A supercharged promotional drive has been the platform from which Tettamanti and Guerra have launched their gimmicks. Club Space sales reps regularly canvass businesses from Palm Beach to Kendall, crying out the virtues of partying downtown amid the warehouses and winos. At the end of their day, the reps provide their supervisors with business cards they've collected -- proof of contact. Tettamanti proudly leaned over and pulled opened a file drawer crammed with stack upon stack of the cards, bound in rubber bands. “We're doing more business than the competition ever expected,” he boasted. And the promotional fever hasn't been confined to the business office. In the men's bathroom, attendant Josh Alency said he has pitched the club to his friends in Fort Lauderdale, where he lives. And, he insisted, they are coming.
Puig would not discuss revenue figures, but with a $20 cover charge and up to 3000 people jamming the place at peak capacity, billowing profits are a no-brainer. And considering that he and Nuñez fork over only about one-tenth the rent they would be paying on South Beach, there's little doubt they're raking it in.
A kinder, gentler experience at the velvet rope, and the come-one-come-all pitch may pack the rooms and fill the cash registers, but there are liabilities as well. The grand opener proved that point. Around 2:30 a.m. a half-dozen beefy, testosterone-enfused alpha males -- the kind you might see fewer of, say, on gay night -- burst from the hip-hop room on to the Latin patio. To a soundtrack of vapid merengue, they tumbled ahead, heads down and fists pumping, scattering dance-floor couples amid the mayhem.
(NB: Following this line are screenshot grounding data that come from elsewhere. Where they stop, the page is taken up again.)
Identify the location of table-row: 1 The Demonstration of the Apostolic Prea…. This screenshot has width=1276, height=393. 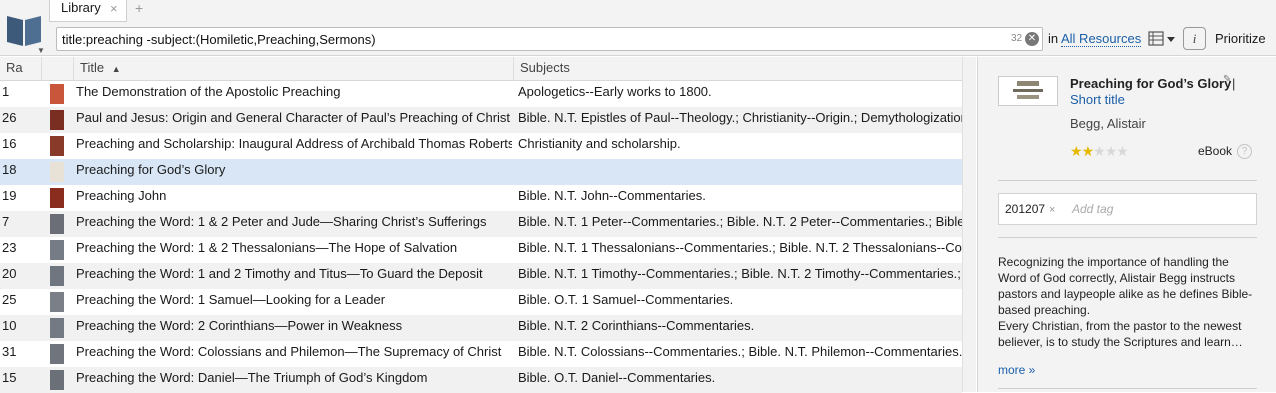
(481, 94).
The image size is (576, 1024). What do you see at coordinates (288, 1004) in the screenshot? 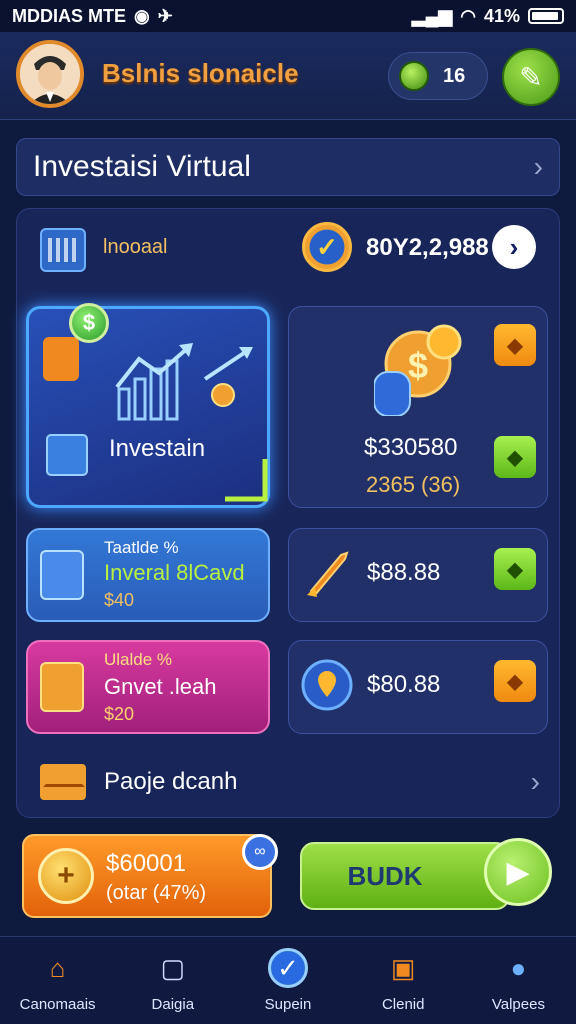
I see `nav-label: Supein` at bounding box center [288, 1004].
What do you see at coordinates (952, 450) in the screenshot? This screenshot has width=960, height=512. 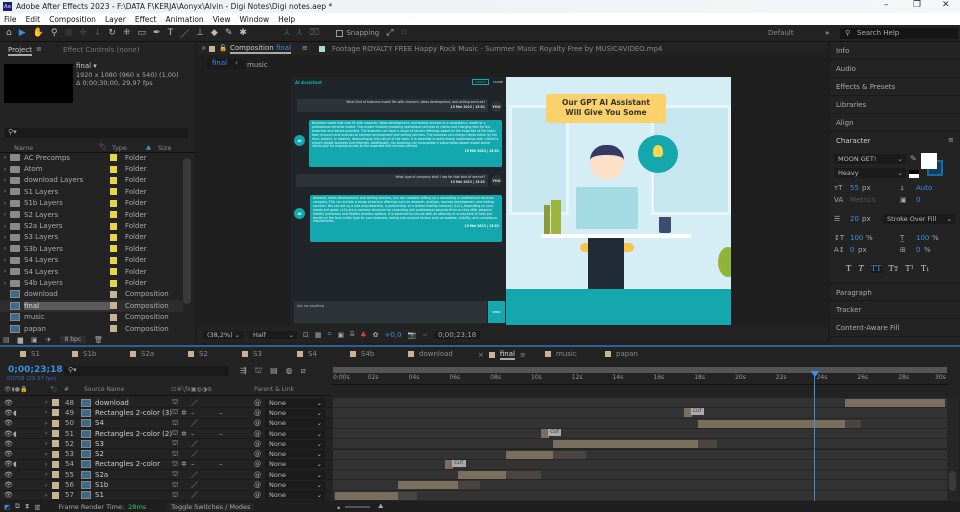 I see `timeline-scrollbar` at bounding box center [952, 450].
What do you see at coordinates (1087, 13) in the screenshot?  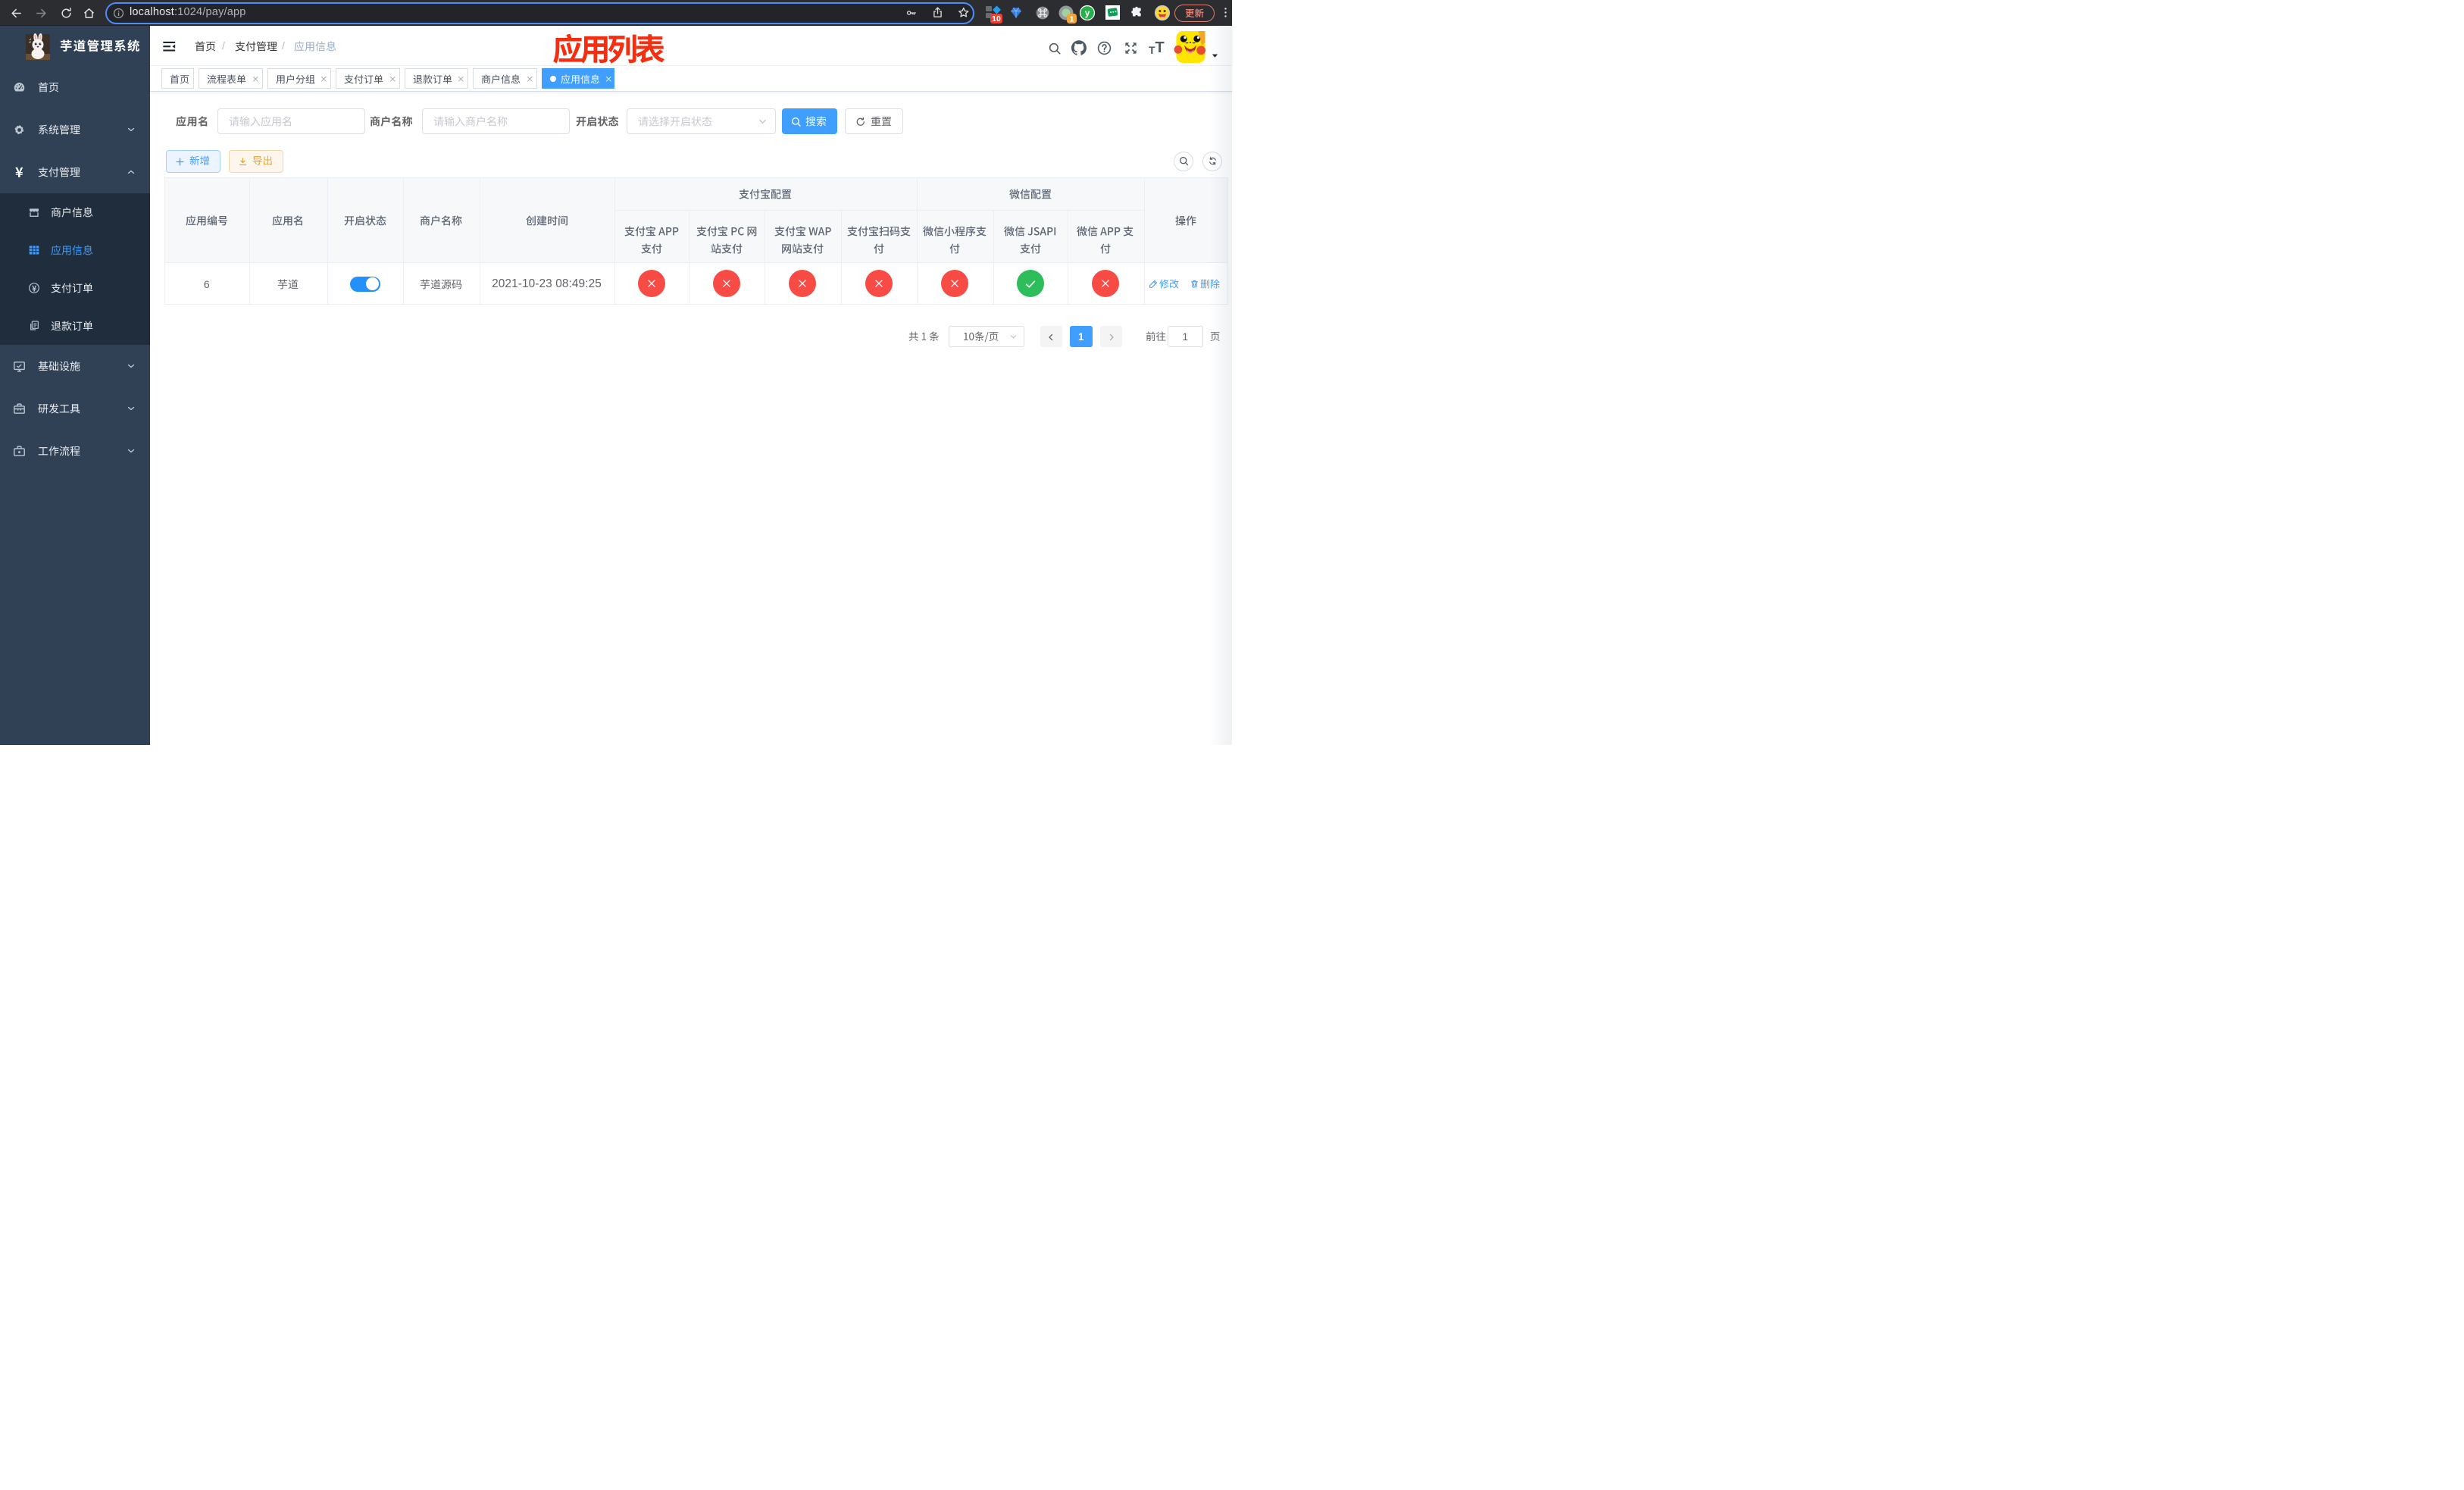 I see `svg-text: y` at bounding box center [1087, 13].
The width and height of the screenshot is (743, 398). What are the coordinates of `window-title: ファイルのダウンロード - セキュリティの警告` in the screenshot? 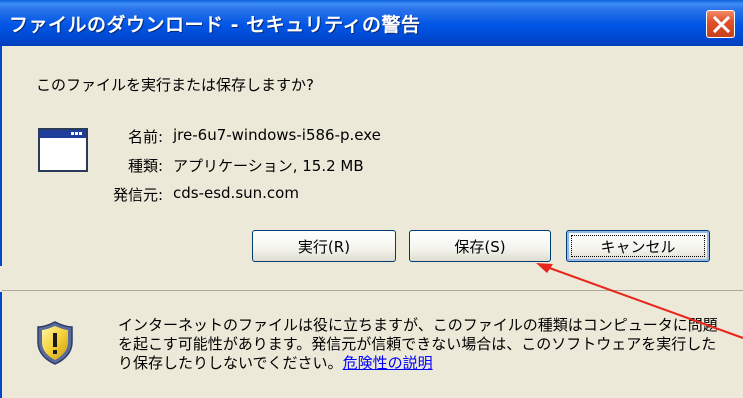 It's located at (215, 25).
At the center of the fray, a man was immobilized in a headlock as two others mercilessly pounded him in the ribs. Club security soon descended upon the scene. A bouncer loudly demanded that everyone involved in the fight be thrown out. Just then one of the brawlers, who had viciously pummeled the headlock victim and then took a swing at a club employee, reached into his pocket and pulled out a leather billfold, which he flipped open to reveal a badge. “I'm a cop!” he yelled. “I'm a cop!”
The officer, tall and thick, quickly made his way to the nearest bathroom, where he was surrounded by five bouncers. Broken gold chain dangling from his neck, black hair tousled, silky polo shirt torn at the collar, the cop asked to be allowed to stay. But an angry employee shot back: “You took a swing at me! I want you the fuck outta here!” After a tense standoff, the bouncers walked away in a huff, cursing under their breath.
Club Space operations manager Marcus Westricher was tending to the front door when he learned of the incident and its outcome. “That's not the way things work around here,” he uttered ominously. Flashlight held high above him, he made an about-face and disappeared like a coal miner into the dark recesses of the club, in search of a bad cop.